A system having cleaning means for a wiper of a printer, the cleaning means comprising:
A scraper formed to rub off the ink of the wiper;
And a suction device configured to remove ink from the scraper in the vicinity of the scraper.   The system of claim 1, wherein the scraper is configured to press the wiper to elastically deform the wiper.   The system of claim 1, wherein the cleaning means comprises an additional scraper and an additional suction device located in the vicinity of the additional scraper.   The system according to claim 1, wherein the cleaning means includes a dispenser for applying a solvent to the wiper.   The system according to claim 1, wherein the cleaning means includes a dispenser for applying a surfactant to the wiper.   The system of claim 1, comprising an actuator configured to slide the cleaning means along the wiper to clean the wiper.   The system of claim 1, wherein the wiper comprises a rubberized material.   The system of claim 1, wherein the suction device is configured to suck air at a surface of the wiper at a speed greater than 1 meter per second.

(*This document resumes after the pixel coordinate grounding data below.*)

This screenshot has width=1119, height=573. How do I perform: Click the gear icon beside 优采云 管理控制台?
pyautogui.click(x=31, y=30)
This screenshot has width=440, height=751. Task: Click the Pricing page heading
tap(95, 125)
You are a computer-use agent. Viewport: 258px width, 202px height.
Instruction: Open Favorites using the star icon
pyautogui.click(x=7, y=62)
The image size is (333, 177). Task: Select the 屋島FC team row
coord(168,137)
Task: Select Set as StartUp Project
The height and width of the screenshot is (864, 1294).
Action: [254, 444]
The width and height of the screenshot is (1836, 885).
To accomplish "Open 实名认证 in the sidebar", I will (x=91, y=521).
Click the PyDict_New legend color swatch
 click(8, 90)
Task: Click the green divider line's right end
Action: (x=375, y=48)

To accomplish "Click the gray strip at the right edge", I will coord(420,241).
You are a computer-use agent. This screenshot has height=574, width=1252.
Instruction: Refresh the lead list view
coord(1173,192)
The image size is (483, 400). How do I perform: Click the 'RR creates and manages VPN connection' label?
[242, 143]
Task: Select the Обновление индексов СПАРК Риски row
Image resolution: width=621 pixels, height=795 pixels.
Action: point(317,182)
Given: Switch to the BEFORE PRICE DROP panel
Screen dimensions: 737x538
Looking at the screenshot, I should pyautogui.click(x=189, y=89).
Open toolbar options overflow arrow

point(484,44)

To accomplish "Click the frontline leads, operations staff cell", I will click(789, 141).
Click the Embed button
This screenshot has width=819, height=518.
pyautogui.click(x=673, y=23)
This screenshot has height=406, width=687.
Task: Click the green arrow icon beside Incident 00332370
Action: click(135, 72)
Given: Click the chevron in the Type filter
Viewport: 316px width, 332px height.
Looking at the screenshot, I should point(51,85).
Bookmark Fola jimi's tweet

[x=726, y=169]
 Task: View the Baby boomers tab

A wiper configured to clean the print head of the printer;
A scraper formed to rub off the ink of the wiper;
A chamber formed in a size surrounding the scraper, the chamber including a suction device formed to remove ink from the scraper in the vicinity of the scraper.   The system of claim 9, wherein the scraper is configured to press the wiper to elastically deform the wiper.   The system of claim 9, comprising an additional scraper and chamber.   The system of claim 9, comprising a dispenser configured to dispense a solvent to the chamber.   The system of claim 9, comprising a dispenser configured to apply a surfactant to the chamber.   The system of claim 9, wherein the chamber defines an entrance of the wiper, and a value obtained by subtracting the width of the wiper from the width of the entrance is in a range of a quarter millimeter and a half millimeter. .   The system of claim 9, further comprising an actuator configured to move the chamber relative to the wiper to clean the wiper.   The system of claim 9, wherein the wiper comprises a rubberized material.   The system of claim 9, wherein the suction device sucks air from the chamber at a rate greater than 1 meter per second. Moving the wiper of the printer to remove ink from the printhead;
Sliding a scraper along the wiper to remove ink from the wiper;
Performing suction near the scraper while the scraper slides along the wiper.   The method of claim 18, comprising applying a solvent to the wiper. The method of claim 18, comprising applying a surfactant to the wiper.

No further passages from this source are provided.